First, you get a new Archive/Restore feature, which allows you to bundle up a project and all its associated media (which may be scattered in various locations around your hard disk) and stick it one place so you can back it up. Sounds obvious – but having everything in one place like this makes it much easier for complicated projects to be ‘parked’ and then resumed at a later date, or shared with other people via a DropBox-like service and passed back and forth.
One word of warning though – the software isn’t clever enough to know whether the target device has enough space on it for the archive, so you’ll need to start it, make a note of the file size and then choose the destination accordingly.

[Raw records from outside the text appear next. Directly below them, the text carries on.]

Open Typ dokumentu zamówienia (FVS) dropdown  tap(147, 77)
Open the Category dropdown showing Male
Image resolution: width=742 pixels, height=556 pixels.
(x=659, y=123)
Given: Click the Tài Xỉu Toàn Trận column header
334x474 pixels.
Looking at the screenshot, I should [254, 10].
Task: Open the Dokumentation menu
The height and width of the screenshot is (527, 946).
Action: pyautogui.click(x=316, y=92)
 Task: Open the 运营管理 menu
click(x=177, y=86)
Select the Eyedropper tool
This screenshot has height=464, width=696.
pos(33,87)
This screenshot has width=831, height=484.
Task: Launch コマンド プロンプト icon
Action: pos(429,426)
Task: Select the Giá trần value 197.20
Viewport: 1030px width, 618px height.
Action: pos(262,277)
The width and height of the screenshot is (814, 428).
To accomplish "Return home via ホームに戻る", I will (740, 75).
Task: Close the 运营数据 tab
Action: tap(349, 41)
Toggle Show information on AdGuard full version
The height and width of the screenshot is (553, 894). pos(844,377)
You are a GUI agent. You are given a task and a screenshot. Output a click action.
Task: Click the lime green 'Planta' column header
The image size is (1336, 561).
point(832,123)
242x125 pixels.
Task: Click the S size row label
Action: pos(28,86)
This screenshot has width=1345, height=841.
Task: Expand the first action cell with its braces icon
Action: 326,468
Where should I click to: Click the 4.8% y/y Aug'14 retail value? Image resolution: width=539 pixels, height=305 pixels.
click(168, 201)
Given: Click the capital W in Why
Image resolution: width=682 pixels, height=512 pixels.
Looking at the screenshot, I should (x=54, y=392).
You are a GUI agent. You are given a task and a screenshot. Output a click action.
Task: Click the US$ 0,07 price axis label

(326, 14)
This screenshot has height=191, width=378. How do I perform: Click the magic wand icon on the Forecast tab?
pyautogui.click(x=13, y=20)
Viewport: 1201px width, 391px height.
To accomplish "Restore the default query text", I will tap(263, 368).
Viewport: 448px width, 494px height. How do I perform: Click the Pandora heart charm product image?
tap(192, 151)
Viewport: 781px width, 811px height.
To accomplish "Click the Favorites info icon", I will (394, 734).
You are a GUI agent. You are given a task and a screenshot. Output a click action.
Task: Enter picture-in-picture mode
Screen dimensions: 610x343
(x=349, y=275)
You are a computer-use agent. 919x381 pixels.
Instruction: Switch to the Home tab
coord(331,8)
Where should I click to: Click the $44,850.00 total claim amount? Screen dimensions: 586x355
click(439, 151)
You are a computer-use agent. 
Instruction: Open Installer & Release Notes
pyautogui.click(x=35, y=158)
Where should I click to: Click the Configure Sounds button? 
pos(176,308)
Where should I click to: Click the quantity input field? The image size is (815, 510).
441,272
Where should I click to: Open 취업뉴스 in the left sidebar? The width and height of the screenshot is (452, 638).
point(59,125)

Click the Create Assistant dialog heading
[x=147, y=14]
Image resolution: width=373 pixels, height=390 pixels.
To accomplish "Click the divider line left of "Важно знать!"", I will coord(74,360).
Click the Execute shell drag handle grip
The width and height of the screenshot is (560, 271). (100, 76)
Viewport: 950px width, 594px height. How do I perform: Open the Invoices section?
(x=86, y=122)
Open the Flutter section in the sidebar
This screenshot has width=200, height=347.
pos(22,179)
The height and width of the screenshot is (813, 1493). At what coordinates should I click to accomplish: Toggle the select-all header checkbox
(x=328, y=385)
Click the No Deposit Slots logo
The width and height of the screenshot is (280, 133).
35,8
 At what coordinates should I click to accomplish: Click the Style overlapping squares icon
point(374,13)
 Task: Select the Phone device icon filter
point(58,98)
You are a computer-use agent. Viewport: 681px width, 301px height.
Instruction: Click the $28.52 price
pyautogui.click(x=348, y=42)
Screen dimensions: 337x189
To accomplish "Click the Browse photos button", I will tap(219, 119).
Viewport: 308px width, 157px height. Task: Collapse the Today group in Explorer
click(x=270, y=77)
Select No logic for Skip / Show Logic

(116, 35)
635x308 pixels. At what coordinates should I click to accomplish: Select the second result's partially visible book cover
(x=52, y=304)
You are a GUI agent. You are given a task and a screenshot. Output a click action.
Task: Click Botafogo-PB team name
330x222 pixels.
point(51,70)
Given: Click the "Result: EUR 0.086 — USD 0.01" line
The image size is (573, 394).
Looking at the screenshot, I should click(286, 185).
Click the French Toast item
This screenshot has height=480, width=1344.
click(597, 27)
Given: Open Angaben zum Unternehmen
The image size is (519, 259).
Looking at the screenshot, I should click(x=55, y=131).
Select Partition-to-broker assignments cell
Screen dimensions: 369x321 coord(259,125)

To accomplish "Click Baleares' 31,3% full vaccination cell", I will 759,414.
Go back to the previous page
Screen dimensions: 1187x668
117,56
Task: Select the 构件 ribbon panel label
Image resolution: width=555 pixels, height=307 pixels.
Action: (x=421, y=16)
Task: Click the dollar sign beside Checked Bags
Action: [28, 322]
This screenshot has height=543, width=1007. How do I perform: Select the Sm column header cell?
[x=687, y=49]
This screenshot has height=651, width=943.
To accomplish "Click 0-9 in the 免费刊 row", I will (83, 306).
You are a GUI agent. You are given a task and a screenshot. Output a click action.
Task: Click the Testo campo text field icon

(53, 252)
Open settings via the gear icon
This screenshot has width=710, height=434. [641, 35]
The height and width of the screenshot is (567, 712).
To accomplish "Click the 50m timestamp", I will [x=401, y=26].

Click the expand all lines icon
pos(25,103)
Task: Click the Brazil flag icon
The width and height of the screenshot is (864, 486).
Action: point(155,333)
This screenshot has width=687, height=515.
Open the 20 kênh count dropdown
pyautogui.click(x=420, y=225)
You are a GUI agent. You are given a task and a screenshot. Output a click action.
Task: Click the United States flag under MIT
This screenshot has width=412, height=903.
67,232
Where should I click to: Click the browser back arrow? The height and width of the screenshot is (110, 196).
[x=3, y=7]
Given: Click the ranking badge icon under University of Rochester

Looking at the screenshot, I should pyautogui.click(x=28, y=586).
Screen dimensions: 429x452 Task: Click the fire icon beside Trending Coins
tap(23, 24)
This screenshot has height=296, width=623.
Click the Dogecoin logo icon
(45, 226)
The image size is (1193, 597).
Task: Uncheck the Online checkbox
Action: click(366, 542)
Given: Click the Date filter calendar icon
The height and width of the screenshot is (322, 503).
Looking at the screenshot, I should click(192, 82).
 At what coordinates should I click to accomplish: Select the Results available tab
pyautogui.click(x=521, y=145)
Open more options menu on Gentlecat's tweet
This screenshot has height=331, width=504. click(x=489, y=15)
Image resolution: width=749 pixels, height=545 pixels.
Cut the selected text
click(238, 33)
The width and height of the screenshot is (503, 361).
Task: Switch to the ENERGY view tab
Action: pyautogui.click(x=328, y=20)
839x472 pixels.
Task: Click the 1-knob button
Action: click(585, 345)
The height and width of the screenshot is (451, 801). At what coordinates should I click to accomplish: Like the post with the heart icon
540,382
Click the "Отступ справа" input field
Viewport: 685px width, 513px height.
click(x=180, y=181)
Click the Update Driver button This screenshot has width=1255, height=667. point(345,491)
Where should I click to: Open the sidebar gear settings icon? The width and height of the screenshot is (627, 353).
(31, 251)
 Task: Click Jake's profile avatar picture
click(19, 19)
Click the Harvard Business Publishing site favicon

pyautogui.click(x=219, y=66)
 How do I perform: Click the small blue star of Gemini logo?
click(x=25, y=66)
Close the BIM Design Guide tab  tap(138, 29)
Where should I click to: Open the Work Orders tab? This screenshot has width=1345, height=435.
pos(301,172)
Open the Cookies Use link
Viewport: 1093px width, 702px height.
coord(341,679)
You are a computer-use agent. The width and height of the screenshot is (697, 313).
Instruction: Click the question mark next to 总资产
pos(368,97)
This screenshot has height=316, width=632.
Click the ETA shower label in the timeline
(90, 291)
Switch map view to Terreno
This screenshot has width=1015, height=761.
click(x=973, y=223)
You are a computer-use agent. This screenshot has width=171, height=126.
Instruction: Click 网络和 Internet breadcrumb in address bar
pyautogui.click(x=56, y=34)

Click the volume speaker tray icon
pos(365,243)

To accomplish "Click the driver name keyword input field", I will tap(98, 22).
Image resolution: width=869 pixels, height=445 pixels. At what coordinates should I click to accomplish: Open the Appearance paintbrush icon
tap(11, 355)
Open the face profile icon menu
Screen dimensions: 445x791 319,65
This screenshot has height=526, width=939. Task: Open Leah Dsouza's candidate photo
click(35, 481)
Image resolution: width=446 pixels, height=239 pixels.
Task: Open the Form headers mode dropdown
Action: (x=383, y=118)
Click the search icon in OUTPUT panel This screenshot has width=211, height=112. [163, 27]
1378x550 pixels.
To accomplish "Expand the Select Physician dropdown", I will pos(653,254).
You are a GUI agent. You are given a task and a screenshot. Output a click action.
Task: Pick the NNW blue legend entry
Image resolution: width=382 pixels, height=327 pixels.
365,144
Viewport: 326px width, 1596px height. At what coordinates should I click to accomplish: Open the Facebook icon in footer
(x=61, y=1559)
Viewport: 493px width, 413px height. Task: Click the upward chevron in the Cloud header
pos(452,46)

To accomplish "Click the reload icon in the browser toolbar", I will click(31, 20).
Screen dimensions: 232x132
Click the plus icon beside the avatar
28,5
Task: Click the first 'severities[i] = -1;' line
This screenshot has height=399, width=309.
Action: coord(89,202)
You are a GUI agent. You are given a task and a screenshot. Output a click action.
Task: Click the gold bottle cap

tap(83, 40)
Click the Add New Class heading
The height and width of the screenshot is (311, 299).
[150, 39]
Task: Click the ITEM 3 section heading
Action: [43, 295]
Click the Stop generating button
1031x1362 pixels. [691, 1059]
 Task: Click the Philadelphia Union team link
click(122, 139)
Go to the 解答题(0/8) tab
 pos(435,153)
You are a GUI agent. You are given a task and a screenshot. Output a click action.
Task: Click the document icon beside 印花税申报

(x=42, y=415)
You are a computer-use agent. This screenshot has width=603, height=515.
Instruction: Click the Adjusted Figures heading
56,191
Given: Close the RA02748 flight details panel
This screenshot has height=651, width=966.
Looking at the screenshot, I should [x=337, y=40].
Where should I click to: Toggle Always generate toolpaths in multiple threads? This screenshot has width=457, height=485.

Other major enhancements? Pinnacle’s bundled its three Hollywood FX Packs which include more than 1,000 themed effects and transitions (think Sports, Sci-Fi, Weddings, Cartoons and Historical Architecture); and finally, the program’s export options now include YouTube and QuickTime HD, AVCHD Lite (a subset of AVCHD that’s being pushed by Panasonic) along with MKV, an increasingly popular open-source video file format, characterised by Pinnacle as ‘DivX HD’.
Version 15 is also available in an Ultimate Edition for £79.95. This adds 54 DVD menu templates, 81 titles, and 79 sound effects as well as a bunch of fancy professional-level effects from Red Giant Software. The £99.95 Ultimate Collection offers all that plus more Red Giant effects and a further 32 DVD menus, 91 montage templates and 28 titles.